┌─ Items

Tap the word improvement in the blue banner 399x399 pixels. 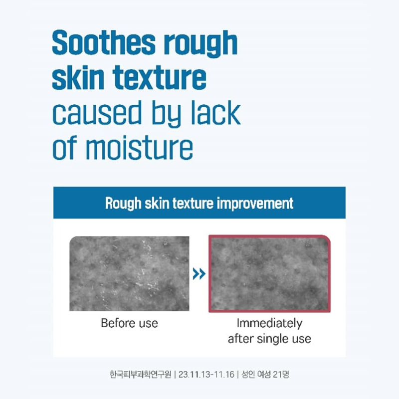click(x=255, y=203)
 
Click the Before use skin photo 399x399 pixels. click(x=129, y=273)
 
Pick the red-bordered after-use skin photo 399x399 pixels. click(x=269, y=273)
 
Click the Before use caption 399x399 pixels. click(x=129, y=323)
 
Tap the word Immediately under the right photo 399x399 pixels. click(x=269, y=323)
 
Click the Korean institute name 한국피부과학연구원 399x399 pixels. click(x=140, y=374)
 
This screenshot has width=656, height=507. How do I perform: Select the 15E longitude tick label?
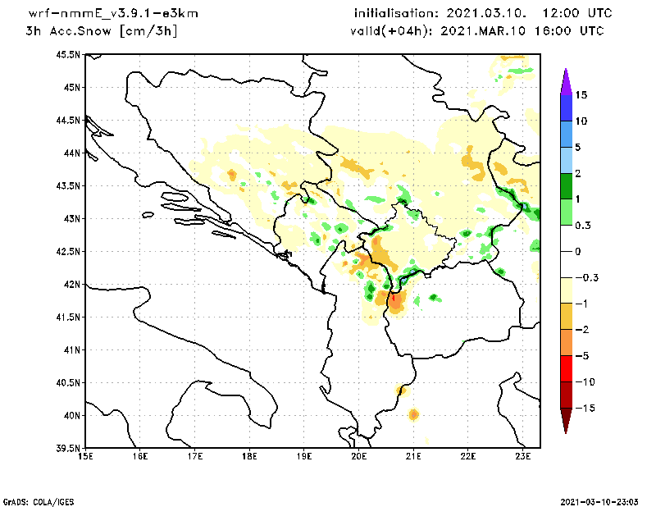pyautogui.click(x=84, y=456)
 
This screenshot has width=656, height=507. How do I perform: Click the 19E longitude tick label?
pyautogui.click(x=304, y=456)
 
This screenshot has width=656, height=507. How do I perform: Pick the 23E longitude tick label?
pyautogui.click(x=523, y=456)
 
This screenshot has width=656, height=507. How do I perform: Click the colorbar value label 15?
pyautogui.click(x=581, y=94)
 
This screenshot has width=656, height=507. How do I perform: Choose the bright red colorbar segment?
pyautogui.click(x=566, y=368)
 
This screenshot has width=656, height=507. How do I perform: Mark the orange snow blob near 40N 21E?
pyautogui.click(x=413, y=414)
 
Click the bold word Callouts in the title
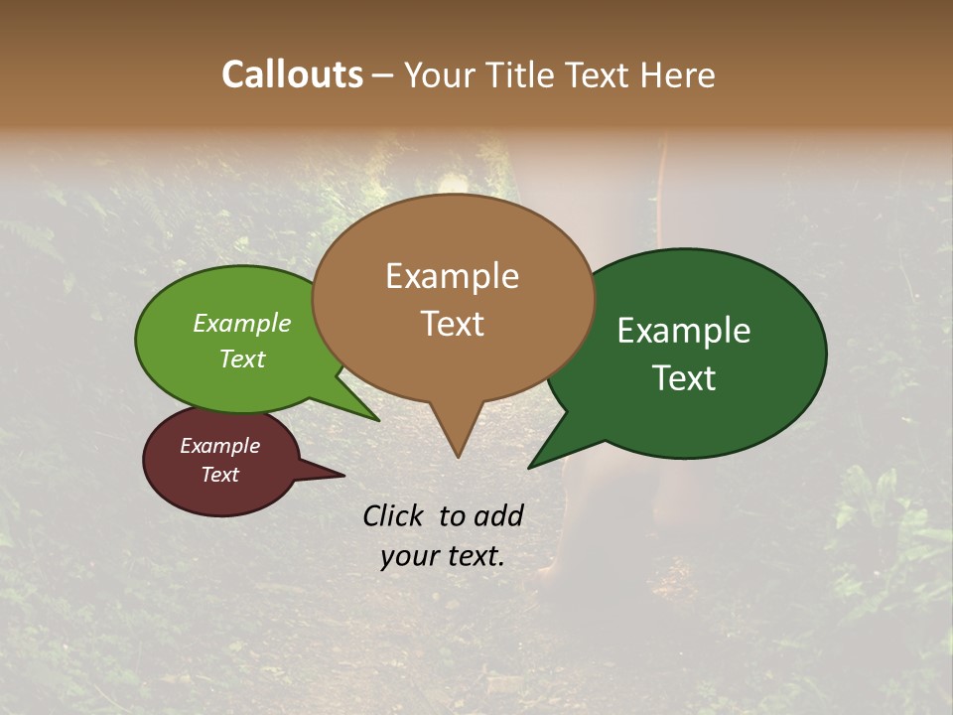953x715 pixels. pyautogui.click(x=292, y=74)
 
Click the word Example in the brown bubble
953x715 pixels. pyautogui.click(x=452, y=277)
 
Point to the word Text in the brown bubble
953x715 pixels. pyautogui.click(x=452, y=324)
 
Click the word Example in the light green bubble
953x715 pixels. pyautogui.click(x=242, y=323)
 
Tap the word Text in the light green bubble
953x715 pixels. pyautogui.click(x=242, y=358)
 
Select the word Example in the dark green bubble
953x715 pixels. pyautogui.click(x=684, y=331)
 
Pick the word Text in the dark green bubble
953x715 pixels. pyautogui.click(x=684, y=377)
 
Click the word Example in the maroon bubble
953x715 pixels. pyautogui.click(x=219, y=446)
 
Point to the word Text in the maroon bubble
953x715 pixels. pyautogui.click(x=219, y=475)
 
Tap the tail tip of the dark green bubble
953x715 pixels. pyautogui.click(x=530, y=467)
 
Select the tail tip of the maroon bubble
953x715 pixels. pyautogui.click(x=343, y=475)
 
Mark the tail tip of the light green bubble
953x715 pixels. pyautogui.click(x=378, y=420)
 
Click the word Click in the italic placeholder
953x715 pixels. pyautogui.click(x=395, y=515)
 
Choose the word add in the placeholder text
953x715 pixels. pyautogui.click(x=497, y=515)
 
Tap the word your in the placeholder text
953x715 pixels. pyautogui.click(x=409, y=557)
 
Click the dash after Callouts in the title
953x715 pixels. pyautogui.click(x=384, y=76)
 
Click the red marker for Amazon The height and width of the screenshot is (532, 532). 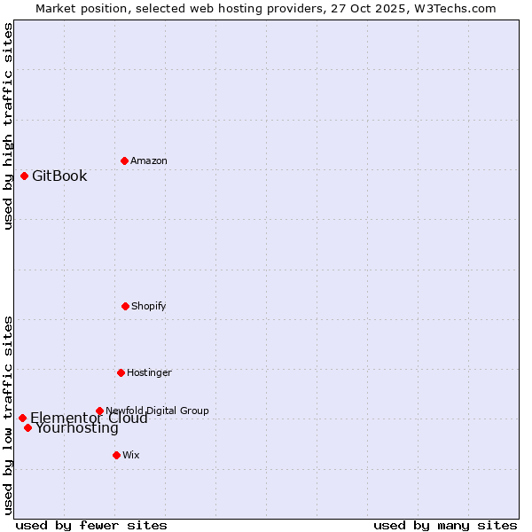coord(124,160)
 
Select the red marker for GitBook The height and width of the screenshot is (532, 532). coord(24,176)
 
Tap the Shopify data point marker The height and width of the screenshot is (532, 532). coord(125,306)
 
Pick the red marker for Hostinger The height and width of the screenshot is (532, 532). coord(121,372)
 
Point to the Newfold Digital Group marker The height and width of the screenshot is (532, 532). coord(99,411)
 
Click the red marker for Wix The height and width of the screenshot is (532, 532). coord(116,455)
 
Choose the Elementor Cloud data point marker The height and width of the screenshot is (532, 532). coord(22,418)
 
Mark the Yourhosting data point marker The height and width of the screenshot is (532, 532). coord(27,427)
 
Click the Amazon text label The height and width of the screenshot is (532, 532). coord(149,160)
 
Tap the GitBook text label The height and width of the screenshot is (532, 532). coord(59,176)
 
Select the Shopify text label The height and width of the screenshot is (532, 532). coord(149,306)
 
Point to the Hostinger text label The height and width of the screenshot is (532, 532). coord(149,372)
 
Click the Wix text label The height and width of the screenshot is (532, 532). coord(131,455)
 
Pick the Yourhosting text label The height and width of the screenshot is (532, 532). coord(77,428)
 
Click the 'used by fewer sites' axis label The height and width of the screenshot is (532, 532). coord(91,525)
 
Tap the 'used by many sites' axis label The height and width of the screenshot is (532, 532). coord(445,525)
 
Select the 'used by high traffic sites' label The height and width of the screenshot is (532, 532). coord(8,126)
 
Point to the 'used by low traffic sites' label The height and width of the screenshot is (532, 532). coord(8,415)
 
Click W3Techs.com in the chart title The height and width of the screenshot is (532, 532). coord(458,8)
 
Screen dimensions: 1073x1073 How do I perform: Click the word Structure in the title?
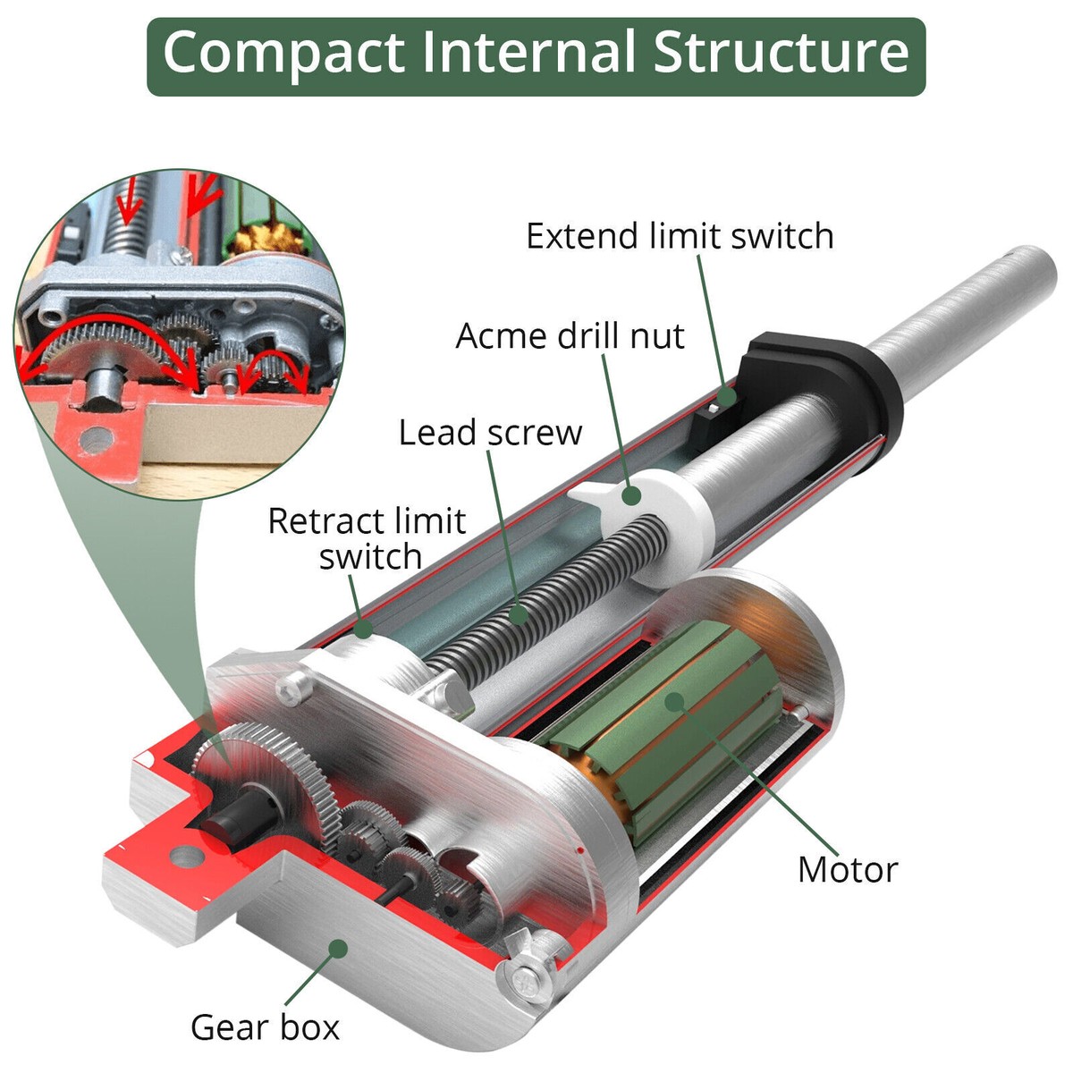tap(782, 54)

└─

- Written task -
Copy out the items above word for word, starting at the line that contains "Click the word Example in the light" and ending at the line that contains "953x715 pixels. pyautogui.click(x=684, y=331)", with both of those lines included.

- Full solution -
Click the word Example in the light green bubble
953x715 pixels. pyautogui.click(x=242, y=323)
 
Tap the word Text in the light green bubble
953x715 pixels. pyautogui.click(x=242, y=358)
 
Select the word Example in the dark green bubble
953x715 pixels. pyautogui.click(x=684, y=331)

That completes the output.